Wednesday, June 25, 2014

The Dead Sea Cipher, by Elizabeth Peters (author), Grace Conlin (narrator)

Blackstone Audio, December 2004 (original publication 1970)

Dinah van der Lyn travels to the Holy Land and stumbles into an international intrigue tied to the Dead Sea Scrolls.

She's a young professional opera singer, and the daughter of a Pennsylvania clergyman who has an interest in Biblical archaeology. The tour she has signed up for hasn't even left Beirut yet when Dinah overhears a loud and violent argument in the hotel room next to hers. It ends in murder. Since the argument was in Arabic, Dinah has no idea what was said, but not everyone believes that.

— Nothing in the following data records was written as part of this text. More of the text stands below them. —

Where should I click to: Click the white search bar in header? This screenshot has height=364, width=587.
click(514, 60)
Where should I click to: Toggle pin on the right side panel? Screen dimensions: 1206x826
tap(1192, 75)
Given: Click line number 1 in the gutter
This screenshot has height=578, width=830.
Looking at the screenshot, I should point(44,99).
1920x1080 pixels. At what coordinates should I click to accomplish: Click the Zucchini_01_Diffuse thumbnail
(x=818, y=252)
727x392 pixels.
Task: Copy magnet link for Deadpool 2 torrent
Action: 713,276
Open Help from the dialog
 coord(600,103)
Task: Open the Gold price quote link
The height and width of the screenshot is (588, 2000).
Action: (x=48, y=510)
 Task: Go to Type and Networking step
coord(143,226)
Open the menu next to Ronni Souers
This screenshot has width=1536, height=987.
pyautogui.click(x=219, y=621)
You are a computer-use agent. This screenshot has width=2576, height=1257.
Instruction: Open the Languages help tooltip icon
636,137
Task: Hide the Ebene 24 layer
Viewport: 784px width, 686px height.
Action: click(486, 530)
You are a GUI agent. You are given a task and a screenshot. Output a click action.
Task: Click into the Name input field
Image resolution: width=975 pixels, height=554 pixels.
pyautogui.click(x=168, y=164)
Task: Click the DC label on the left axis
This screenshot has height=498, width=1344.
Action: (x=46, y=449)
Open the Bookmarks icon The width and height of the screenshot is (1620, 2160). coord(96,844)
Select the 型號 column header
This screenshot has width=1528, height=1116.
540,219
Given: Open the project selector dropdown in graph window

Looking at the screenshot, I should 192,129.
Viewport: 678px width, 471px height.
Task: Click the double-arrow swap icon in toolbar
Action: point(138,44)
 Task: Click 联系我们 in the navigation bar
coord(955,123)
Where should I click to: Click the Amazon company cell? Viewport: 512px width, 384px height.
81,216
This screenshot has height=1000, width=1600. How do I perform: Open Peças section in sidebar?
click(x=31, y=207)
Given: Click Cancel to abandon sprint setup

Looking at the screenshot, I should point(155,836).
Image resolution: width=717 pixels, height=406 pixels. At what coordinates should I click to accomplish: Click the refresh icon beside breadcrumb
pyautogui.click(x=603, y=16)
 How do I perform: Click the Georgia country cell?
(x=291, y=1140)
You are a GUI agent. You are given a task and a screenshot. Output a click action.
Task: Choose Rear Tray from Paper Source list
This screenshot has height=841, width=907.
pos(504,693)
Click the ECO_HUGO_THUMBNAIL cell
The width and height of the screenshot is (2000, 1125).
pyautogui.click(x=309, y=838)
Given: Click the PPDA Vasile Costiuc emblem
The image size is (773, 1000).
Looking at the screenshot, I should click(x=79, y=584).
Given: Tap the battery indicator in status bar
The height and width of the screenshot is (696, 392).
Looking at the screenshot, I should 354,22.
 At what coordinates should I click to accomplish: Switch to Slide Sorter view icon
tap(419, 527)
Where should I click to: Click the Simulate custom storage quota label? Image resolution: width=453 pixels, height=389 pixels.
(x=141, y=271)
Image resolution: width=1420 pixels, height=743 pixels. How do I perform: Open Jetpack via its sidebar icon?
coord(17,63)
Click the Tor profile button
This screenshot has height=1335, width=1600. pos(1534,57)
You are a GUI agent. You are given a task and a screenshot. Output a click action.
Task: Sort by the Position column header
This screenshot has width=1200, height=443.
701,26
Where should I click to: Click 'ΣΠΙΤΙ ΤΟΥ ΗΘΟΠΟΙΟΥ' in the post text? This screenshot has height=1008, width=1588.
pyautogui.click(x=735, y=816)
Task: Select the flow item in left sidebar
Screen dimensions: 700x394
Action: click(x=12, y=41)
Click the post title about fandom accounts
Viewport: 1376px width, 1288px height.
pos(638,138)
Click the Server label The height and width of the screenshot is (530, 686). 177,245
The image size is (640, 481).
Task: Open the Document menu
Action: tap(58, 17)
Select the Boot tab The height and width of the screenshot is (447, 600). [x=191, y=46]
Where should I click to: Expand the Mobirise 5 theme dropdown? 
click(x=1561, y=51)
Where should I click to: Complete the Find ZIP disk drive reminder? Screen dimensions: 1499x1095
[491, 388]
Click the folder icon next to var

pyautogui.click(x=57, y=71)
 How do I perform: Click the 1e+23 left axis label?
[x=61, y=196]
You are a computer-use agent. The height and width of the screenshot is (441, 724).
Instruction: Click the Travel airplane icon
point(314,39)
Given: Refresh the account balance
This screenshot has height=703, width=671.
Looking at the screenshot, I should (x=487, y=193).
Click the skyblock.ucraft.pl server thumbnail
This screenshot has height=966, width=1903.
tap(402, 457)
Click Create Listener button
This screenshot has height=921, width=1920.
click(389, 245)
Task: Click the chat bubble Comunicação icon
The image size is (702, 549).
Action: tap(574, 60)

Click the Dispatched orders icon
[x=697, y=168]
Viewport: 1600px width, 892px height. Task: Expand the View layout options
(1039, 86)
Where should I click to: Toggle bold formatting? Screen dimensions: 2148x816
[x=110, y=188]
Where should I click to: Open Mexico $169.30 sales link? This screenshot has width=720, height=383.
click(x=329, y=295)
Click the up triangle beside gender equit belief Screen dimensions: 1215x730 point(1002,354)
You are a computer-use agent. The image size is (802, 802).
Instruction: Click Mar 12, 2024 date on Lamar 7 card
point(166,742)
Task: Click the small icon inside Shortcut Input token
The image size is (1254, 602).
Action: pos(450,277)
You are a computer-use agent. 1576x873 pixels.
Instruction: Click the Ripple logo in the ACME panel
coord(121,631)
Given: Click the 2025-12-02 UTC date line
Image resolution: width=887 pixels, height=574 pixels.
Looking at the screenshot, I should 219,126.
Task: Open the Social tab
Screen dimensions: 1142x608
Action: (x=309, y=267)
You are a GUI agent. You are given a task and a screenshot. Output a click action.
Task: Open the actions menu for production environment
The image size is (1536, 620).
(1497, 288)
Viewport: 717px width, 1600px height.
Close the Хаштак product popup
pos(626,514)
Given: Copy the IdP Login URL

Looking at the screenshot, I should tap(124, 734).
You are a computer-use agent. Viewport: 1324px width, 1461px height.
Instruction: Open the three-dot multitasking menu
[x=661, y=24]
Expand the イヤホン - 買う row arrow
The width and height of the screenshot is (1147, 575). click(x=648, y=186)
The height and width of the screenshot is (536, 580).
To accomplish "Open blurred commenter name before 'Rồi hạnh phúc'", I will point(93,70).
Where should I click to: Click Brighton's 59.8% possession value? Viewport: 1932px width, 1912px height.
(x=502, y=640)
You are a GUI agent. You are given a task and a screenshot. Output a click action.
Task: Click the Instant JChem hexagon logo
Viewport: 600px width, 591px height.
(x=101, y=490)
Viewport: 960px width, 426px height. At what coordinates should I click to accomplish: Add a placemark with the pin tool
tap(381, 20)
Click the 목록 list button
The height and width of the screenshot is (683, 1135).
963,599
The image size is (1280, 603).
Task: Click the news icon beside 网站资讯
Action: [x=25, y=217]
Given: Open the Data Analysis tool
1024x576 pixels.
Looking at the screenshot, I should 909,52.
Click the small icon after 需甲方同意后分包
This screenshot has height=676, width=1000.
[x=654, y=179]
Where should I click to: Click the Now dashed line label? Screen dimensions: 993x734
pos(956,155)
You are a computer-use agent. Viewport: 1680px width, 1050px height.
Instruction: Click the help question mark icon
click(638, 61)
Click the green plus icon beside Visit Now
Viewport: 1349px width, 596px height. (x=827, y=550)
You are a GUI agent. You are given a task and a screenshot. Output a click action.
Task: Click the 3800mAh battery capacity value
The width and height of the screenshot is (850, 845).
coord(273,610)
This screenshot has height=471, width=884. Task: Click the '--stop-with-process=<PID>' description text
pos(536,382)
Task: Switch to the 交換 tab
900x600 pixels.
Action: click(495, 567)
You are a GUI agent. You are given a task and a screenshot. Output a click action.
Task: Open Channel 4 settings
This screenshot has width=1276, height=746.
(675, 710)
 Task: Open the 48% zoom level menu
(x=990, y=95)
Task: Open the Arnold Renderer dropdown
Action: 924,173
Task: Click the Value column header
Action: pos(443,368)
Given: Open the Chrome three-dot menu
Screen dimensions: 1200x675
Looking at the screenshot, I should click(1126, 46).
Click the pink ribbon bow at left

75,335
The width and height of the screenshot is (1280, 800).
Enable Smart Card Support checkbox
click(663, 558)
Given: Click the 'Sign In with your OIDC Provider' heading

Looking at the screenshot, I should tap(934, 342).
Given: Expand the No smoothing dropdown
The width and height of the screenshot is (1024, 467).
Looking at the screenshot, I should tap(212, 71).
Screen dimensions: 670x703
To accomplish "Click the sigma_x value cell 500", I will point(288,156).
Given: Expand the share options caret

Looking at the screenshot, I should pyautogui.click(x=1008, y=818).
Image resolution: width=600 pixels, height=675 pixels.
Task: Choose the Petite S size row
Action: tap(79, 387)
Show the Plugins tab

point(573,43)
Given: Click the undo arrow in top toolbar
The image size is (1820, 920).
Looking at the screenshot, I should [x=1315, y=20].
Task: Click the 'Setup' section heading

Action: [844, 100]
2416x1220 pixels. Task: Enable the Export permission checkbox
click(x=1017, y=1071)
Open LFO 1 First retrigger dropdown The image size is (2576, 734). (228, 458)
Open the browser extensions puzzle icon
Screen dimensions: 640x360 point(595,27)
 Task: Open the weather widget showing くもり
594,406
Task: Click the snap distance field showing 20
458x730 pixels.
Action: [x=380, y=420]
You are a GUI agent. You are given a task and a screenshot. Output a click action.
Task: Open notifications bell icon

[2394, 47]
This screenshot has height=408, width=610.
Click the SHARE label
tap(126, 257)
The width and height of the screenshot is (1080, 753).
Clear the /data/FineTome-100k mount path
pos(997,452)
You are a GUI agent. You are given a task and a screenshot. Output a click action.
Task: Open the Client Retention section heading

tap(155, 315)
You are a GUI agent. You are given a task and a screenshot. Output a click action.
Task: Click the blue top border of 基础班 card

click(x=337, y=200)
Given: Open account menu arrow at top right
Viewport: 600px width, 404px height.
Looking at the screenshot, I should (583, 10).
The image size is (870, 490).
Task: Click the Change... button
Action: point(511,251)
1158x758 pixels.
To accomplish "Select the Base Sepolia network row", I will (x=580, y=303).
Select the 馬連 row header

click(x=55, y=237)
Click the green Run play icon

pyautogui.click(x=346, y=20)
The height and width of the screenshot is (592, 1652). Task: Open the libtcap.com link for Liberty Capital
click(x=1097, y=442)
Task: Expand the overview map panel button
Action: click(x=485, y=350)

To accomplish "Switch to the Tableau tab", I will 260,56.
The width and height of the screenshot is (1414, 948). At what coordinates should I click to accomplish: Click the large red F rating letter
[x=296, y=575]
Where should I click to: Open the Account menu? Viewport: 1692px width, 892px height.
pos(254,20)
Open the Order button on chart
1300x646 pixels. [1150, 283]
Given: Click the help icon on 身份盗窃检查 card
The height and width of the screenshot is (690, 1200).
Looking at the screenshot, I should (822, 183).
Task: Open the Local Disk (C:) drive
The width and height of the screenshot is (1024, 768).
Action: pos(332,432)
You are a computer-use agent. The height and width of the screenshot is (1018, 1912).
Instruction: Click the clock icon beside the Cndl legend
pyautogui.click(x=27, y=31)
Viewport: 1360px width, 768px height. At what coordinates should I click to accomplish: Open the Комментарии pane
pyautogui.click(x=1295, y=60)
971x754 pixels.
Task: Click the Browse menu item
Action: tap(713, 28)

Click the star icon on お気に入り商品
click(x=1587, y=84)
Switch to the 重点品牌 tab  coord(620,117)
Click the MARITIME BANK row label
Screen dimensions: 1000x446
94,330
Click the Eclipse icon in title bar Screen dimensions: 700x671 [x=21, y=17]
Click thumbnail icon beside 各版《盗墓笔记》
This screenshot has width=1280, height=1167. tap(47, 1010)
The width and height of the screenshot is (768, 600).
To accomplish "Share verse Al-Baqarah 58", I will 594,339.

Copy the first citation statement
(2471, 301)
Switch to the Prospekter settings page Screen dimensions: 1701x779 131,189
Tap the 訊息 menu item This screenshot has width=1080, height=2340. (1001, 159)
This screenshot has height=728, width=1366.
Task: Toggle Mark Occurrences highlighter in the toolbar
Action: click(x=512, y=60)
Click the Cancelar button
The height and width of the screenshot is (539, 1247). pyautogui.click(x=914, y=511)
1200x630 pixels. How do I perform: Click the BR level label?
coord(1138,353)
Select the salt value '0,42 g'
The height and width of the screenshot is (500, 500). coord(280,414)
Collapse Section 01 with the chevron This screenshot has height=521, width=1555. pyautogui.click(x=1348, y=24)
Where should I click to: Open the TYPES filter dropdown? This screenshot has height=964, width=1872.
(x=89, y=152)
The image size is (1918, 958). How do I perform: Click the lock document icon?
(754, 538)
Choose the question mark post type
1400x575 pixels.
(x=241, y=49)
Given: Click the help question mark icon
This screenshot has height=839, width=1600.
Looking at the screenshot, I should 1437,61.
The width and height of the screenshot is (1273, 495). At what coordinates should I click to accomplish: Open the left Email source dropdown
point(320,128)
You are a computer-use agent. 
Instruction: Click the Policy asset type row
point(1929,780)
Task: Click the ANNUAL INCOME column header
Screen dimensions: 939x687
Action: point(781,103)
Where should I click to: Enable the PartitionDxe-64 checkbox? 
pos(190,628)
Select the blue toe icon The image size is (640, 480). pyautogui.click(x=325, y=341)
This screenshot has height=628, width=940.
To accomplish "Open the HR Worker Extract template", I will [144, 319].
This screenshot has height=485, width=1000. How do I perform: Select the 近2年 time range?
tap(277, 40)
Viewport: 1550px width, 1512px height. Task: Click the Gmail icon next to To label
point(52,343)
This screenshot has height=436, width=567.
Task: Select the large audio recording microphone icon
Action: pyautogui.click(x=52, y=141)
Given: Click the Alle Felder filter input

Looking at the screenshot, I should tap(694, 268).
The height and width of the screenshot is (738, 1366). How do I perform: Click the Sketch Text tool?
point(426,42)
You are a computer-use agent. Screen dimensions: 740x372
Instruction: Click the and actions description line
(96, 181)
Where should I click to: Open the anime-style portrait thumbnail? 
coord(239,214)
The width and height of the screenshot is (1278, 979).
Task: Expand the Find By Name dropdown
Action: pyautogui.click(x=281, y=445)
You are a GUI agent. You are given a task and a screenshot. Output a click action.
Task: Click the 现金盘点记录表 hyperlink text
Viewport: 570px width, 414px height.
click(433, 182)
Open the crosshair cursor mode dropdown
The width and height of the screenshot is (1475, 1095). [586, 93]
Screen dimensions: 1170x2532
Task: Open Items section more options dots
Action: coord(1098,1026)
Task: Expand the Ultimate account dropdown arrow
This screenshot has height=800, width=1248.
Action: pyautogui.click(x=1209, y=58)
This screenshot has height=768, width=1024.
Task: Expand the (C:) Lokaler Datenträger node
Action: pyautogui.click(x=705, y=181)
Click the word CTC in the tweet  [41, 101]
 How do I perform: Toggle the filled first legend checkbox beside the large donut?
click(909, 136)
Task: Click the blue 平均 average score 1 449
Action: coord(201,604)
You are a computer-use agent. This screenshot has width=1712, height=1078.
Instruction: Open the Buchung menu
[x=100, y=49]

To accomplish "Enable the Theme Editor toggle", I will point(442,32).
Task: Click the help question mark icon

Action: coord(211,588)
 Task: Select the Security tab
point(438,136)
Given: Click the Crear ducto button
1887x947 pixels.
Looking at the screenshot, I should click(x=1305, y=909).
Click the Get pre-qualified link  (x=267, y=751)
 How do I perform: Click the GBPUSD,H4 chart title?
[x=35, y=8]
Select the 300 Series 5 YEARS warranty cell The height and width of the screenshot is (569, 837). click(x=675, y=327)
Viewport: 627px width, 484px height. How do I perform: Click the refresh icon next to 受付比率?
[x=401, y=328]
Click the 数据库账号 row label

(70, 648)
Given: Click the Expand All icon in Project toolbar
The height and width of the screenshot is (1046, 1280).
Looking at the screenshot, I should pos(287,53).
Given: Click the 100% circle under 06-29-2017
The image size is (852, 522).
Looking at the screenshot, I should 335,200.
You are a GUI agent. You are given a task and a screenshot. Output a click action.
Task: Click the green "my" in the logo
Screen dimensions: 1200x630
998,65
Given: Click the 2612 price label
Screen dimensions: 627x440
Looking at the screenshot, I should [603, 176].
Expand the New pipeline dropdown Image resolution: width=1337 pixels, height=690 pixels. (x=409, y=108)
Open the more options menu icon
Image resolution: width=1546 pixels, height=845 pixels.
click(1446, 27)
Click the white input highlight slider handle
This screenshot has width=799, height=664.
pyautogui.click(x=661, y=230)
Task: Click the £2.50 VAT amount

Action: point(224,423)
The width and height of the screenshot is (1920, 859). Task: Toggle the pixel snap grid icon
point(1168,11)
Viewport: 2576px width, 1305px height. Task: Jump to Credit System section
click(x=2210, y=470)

It's 1970, so there are no cell phones or internet access, and trans-Atlantic phone calls are still a very expensive big deal. This changes the pace of events; simple things take longer, and everyone consequently feels more rushed, pressured, and confused. Is Jeff Smith really a professor of archaeology, or an impostor with an obviously fake name? Who is Cartwright? Is Mrs. Marks really the widow of an English clergyman, taking a memorial tour? For that matter, why should anyone believe Dinah is who she says she is?

As they visit major archaeological sites, Dinah chases rumors of new and potentially explosive Dead Sea Scrolls, and tries to figure out who is more dishonest and untrustworthy, Smith or Cartwright. Along the way, she flees armed pursuers through the streets of Jerusalem, and discovers the dubious joys of walking, crawling, and climbing through underground tunnels.

It's a light, entertaining mystery, great for summer reading or listening.


I borrowed this book from the library.